Mucha desesperación, menos esperanza
Es distinta la sensibilidad de Camus: “No experimento desprecio alguno por el género humano”. Por el contrario, él participa en el dolor del otro, se rebela contra el mal en nombre de la dignidad de cada hombre. Sin duda, La peste redescubre el genuino personalismo, como se desprende claramente de su conclusión: “En los hombres hay más cosas para admirar que para despreciar”. Camus pasa del indiferentismo cínico del existencialismo ateo al reconocimiento del valor de todo ser humano; pero esta participación y esta rebelión también se muestran carentes de fundamento. ¿Cómo puede el hombre ser “sagrado” sin lo “Sagrado”? Ante la peste, Rieux se convence de que “hay que hacer algo” y organiza la resistencia. ¿Pero en nombre de qué valores, si el esprit absurde sabe muy bien que “el mundo y la vida no son ni racionales ni irracionales, sino carentes de razón y de sentido?”. Camus aspira, como todos, a volver a encontrar una armonía perdida: “Con el rostro empapado en sudor, pero el cuerpo fresco en la tela ligera que nos viste, mostramos todo el feliz cansancio de un día de bodas con el mundo”. ¿Pero quién ha celebrado estas “noces”?

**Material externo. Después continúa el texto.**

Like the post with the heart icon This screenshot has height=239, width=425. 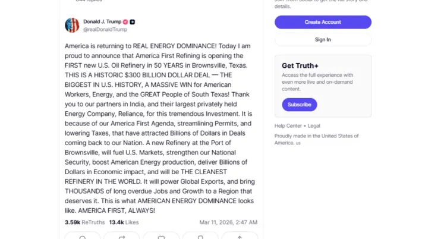160,237
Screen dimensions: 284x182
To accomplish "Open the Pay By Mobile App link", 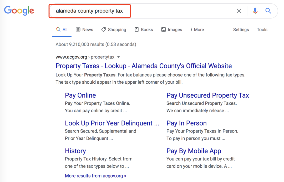I will coord(194,151).

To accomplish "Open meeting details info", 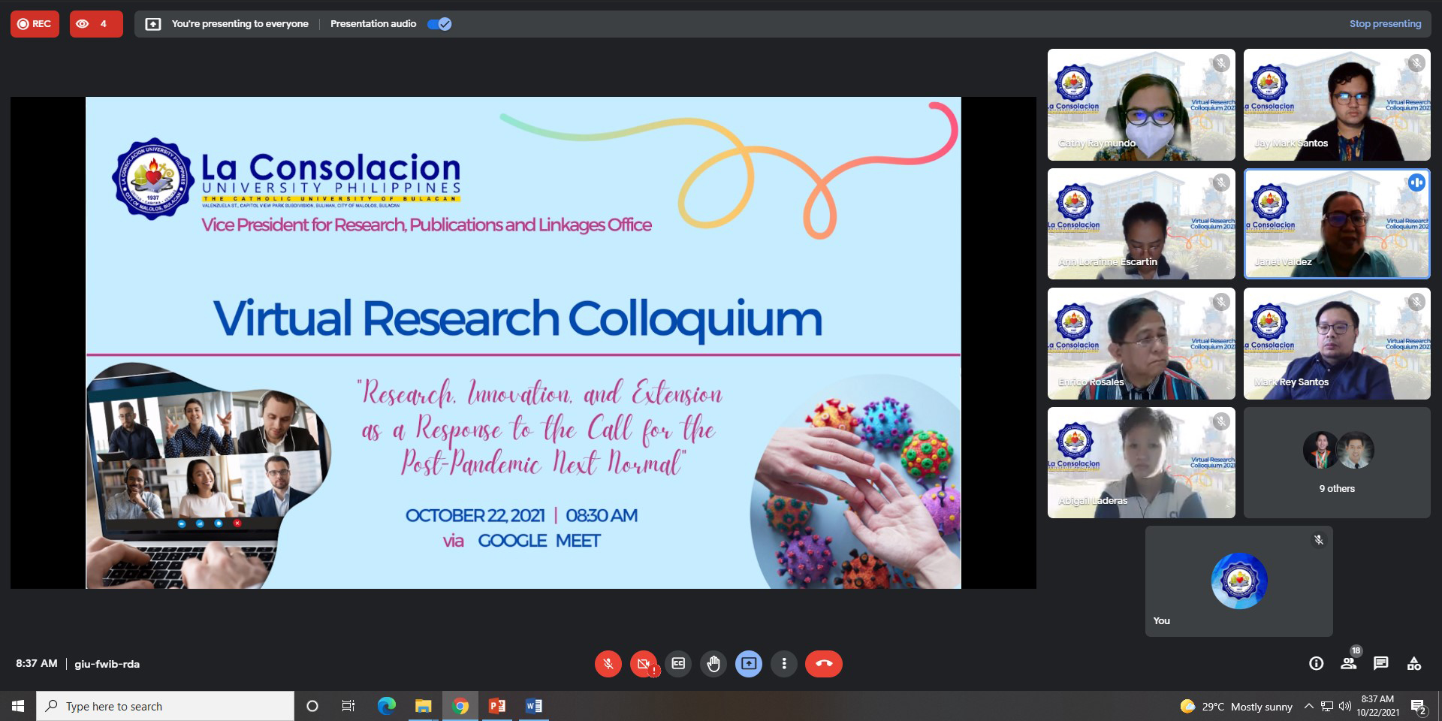I will click(1316, 663).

Si “todo es igual, todo es absurdo, todo es indiferente”, como proclama Sísifo, ¿qué cambio de giro o superación serán alguna vez posibles?
Hay otra afirmación de Sísifo que nos ayuda a comprender el equívoco que impidió a Camus llevar a cabo el cambio de giro: “Más que resignarse ante la mentira, el espíritu absurdo prefiere adoptar sin estremecerse la respuesta de Kierkegaard, la desesperación”. No es así. Para Kierkegaard, la desesperación no es una respuesta; es sólo la peor enfermedad del hombre, que no logra ir más allá de su propia finitud; es “un eterno morir sin morir”, una “impotente autodestrucción” (La enfermedad mortal, 1848). Es distinta la angustia, comienzo de un camino existencial, que conduce a su superación en la fe en Cristo como contemporáneo de cada hombre. La desesperación encierra y sofoca; la angustia revela y abre (El concepto de la angustia, 1844). La superación del absurdo no puede producirse en la solidaridad social, sino únicamente como un salto en la fe, que espontáneamente se traduce en solidaridad, mejor dicho en caridad.

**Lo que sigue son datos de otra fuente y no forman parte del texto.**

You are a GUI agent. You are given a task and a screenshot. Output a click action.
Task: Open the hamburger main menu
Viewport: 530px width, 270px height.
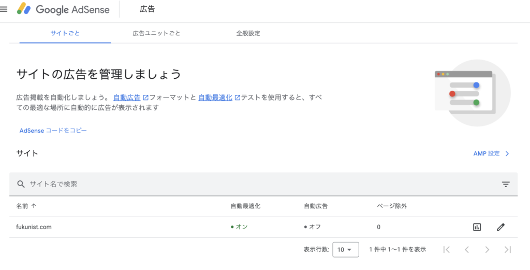(x=4, y=9)
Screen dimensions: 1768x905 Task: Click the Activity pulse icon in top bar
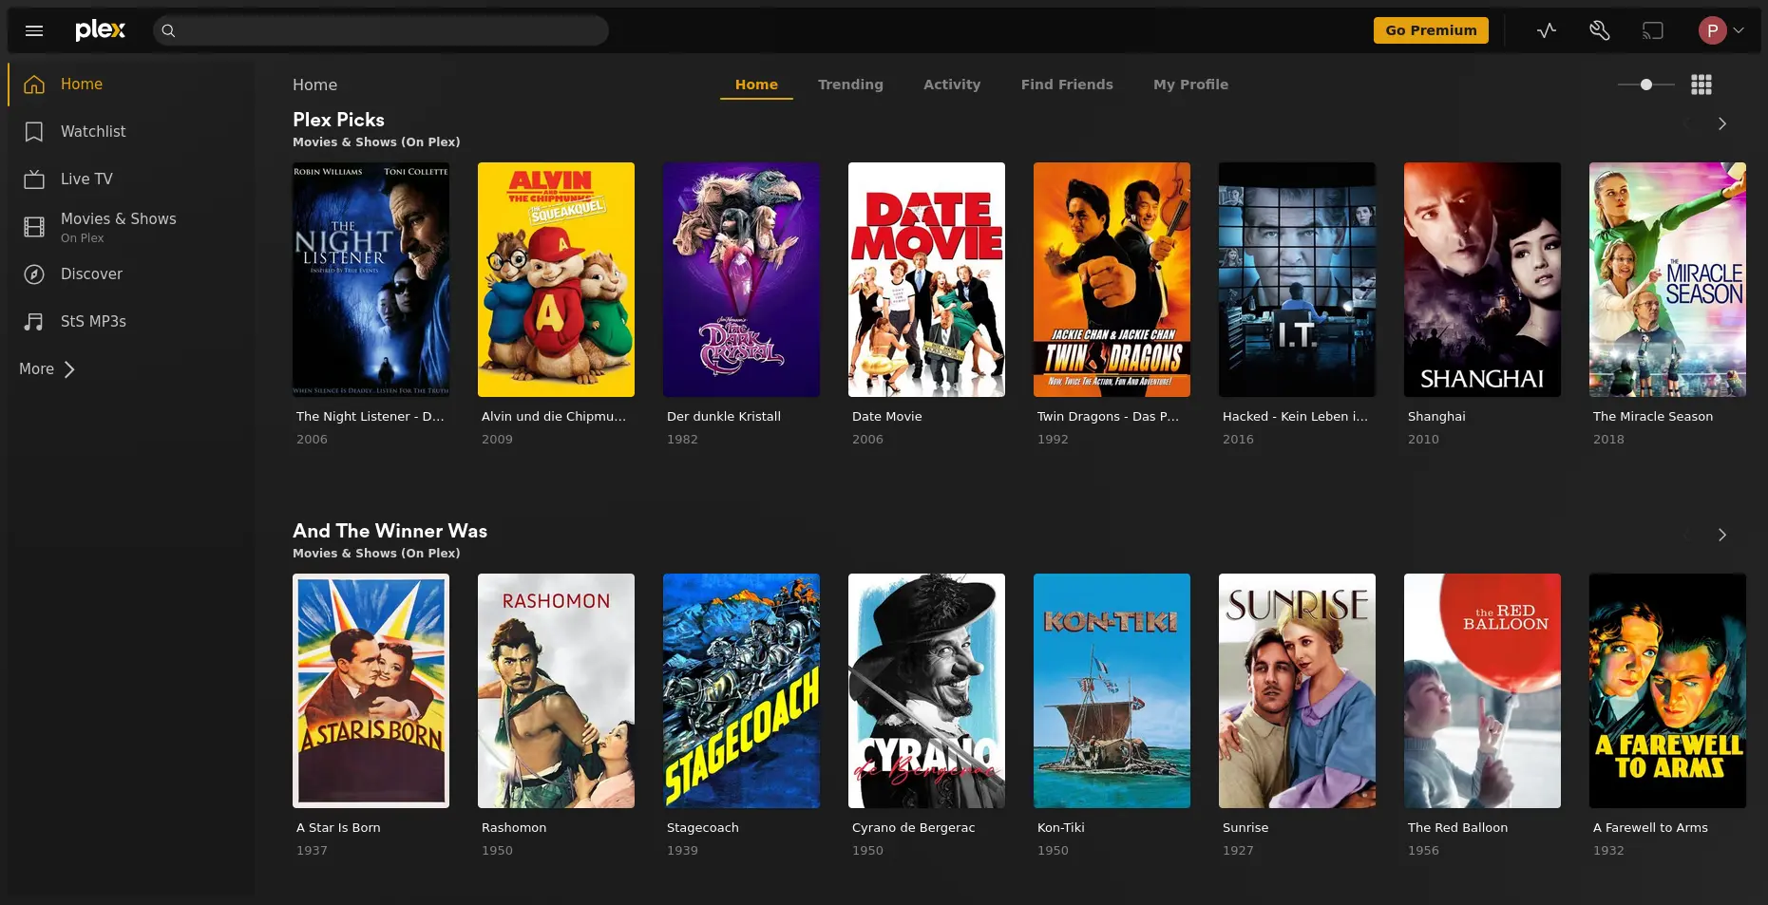[x=1546, y=30]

Indudablemente, en Camus estaba presente esa tendencia, como daba a entender en 1958: “Al cabo de veinticinco años de trabajo y actividad, sigo viviendo con la idea de que ni siquiera ha comenzado mi obra”. En todo lo que escribió, en su vida, que no fue larga, no hay una señal clara de ese salto; pero afortunadamente el hombre es mucho más de lo que hace y escribe.